Australian decision to raise rates “will hurt many”

While the Real Estate Institute of Australia (REIA) recognises that caution is required to manage the economy in the current circumstances, the March 4 decision to raise interest rates will hurt many, according to Noel Dyett, Real Estate Institute of Australia President..

Dyett, who was reacting to the Reserve Bank of Australia’s increase in the cash rate by 25 basis points to 7,25 percent, said “the Australian housing market is not a ‘one size fits all’ model. Likewise, there are two economies in operation, with the commodities-rich States faring much better than other States.”

‘Current domestic and international economic conditions have most commentators nervous about what might happen next.
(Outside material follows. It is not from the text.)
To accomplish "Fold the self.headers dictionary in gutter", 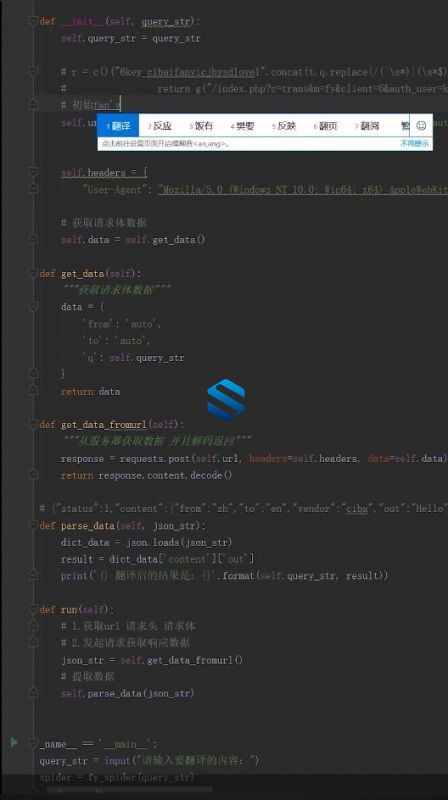I will point(33,172).
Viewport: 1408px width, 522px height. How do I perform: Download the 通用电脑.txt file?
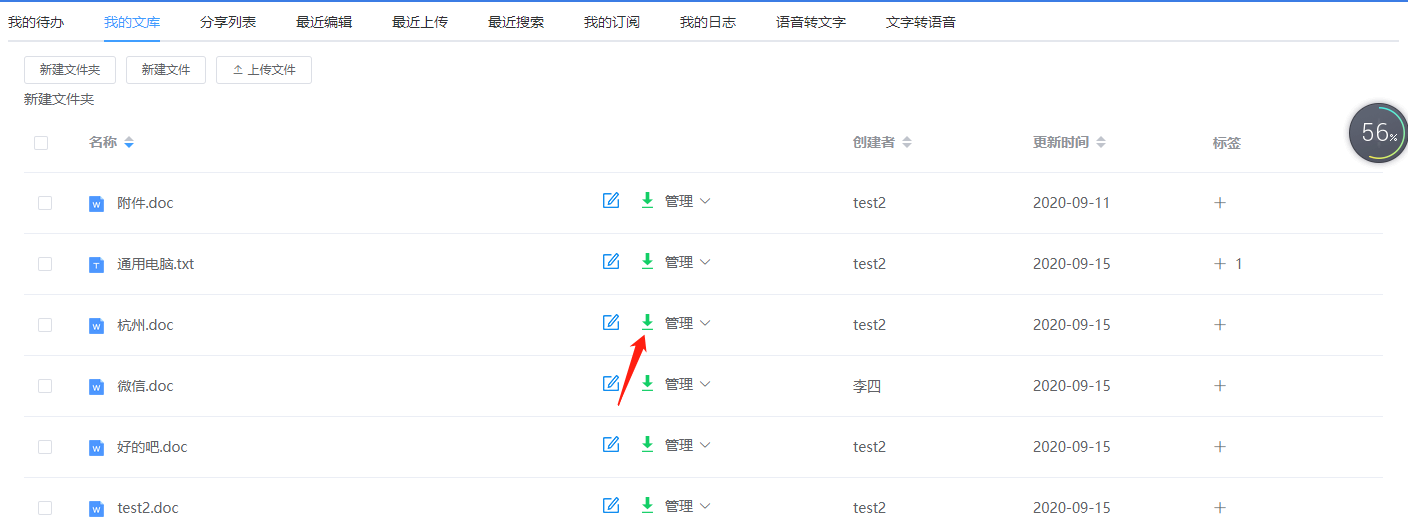[647, 261]
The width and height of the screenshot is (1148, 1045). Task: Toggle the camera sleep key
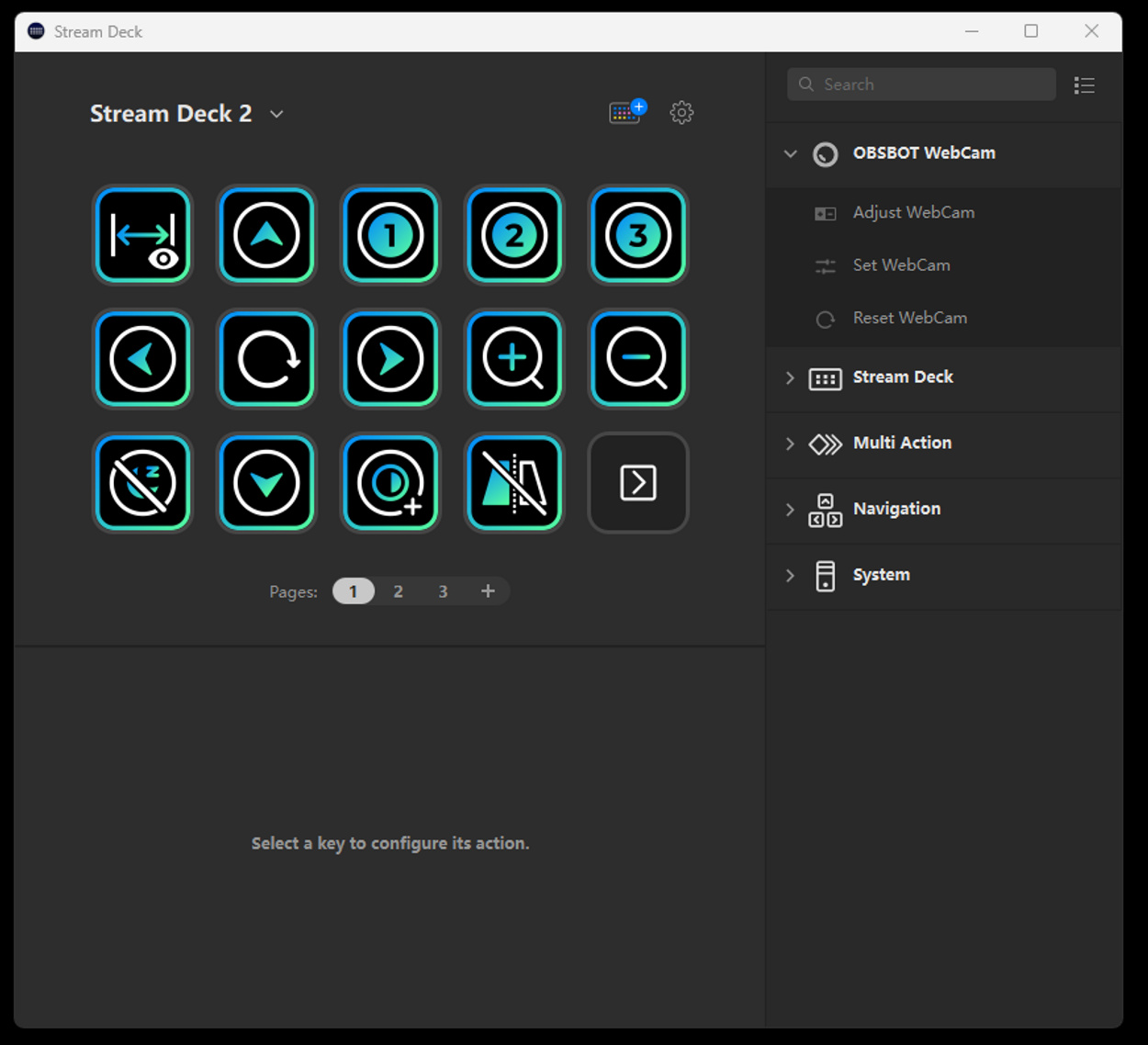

The possibility of an economic slowdown after a sustained period of economic growth is of concern. As well as the interest rate tool at the disposal of the Reserve Bank, the Government has indicated that it will exercise fiscal restraint in the formulation of the 2008 Budget.

‘The Australian weighted average median house price rose 6,4% over the quarter, and 11,8% over the year to December 2007, bringing it to $471,294 (about R3,42m). Whether this level of growth will be sustained over the medium and long term is questionable. There is already anecdotal evidence of a slowdown, particularly at the lower end of the housing market.

‘Because the supply of new housing stock remains subdued, prices have been driven upwards. However, the dampening effects of interest rate rises in November and February on demand and prices is unlikely to be seen until the March and June quarter 2008 data are available, as the number of sales negotiated after the November interest rate rise and included in this price data is relatively small.

‘It should also be noted that price growth is not spread evenly over the Australian market. Prices have flattened in Perth, and in some parts of Western Australia, fell during 2007, following sharp rises in recent years. New South Wales, while showing some modest improvement, remains patchy with growth in some areas, and price declines in others. Even states where there have been strong growth have some regional areas that have not shared the increases, for example, Bendigo in Victoria, and some suburbs of Hobart.

‘Affordability is a significant problem, now at record levels across the country, and particularly severe in New South Wales and Queensland. Rental affordability is also worsening, notably in low-income areas such as Tasmania where incomes have not kept pace with rent increases.

‘Interest rate rises are a blunt tool, directly affecting all home buyers across Australia, including those who have not benefited from equity gains in their property. Renters, too, feel the pain from interest rate rises as lessors raise rents to cover loan costs.

‘The decision is a blow for home buyers. The REIA urges the Reserve Bank to be prudent and take into consideration the complexity of the Australian housing market and forthcoming price data reflecting the impact of interest rate rises, as it makes its decision about interest rates in coming months,’ concludes Dyett.